In this section we will document simulations performed on the College Msg Core dataset (details below). In particular, we assess the worst-case scenario of a server with access to a sender-oracle (i.e. able to attribute tags to a particular sender) to understand how much information is leaked by fuzzytags without appropriate deployment mitigations.

College IM Dataset Simulations

Nodes 	1899
Temporal Edges 	59835
Time span 	193 days

Pietro Panzarasa, Tore Opsahl, and Kathleen M. Carley. "Patterns and dynamics of users' behavior and interaction: Network analysis of an online community." Journal of the American Society for Information Science and Technology 60.5 (2009): 911-932.

Scenario 1

Setup: 20k events (7330 links). False positive rates: [0.007812, 0.5]. No entangling.

Result: Server can identify ~4.3% of original graph (313 links) with a 12% false positive rate at threshold: 0.0001.

Scenario 2

Setup: 20k events (7330 links). False positive rates: [0.007812, 0.5]. Every tag entangled to one random node (as before).

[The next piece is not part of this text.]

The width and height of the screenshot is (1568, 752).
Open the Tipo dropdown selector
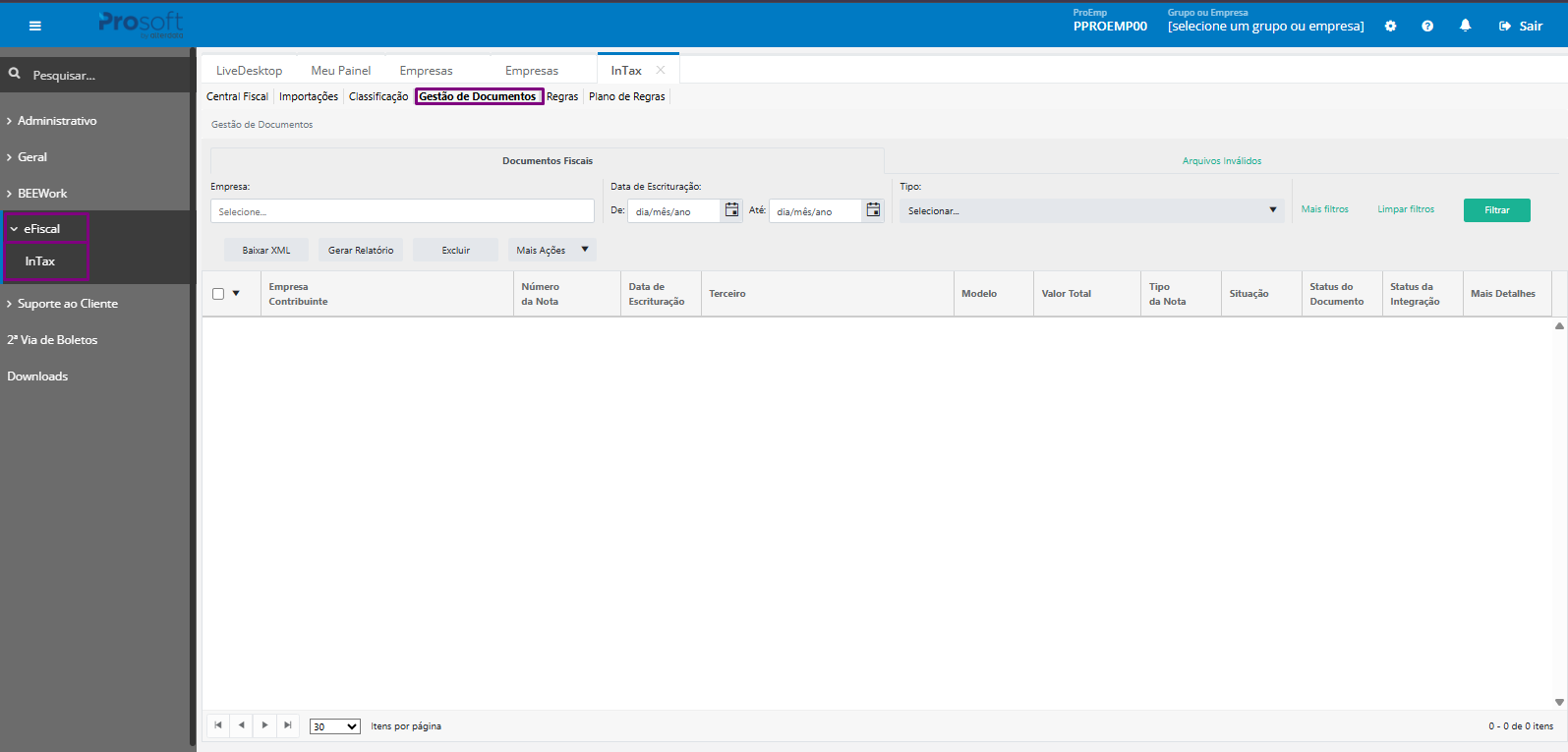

Result: Server can identify ~3.95% of original graph (290 links) with a ~15% false positive rate.

Discussion

A very similar result to our observations on the EU Core email dataset, entangled tags increase the false positive rate, although overall it requires non-naive entangling strategies to push the false positive rate of the derived graph to a place where it would not be useful for an adversary.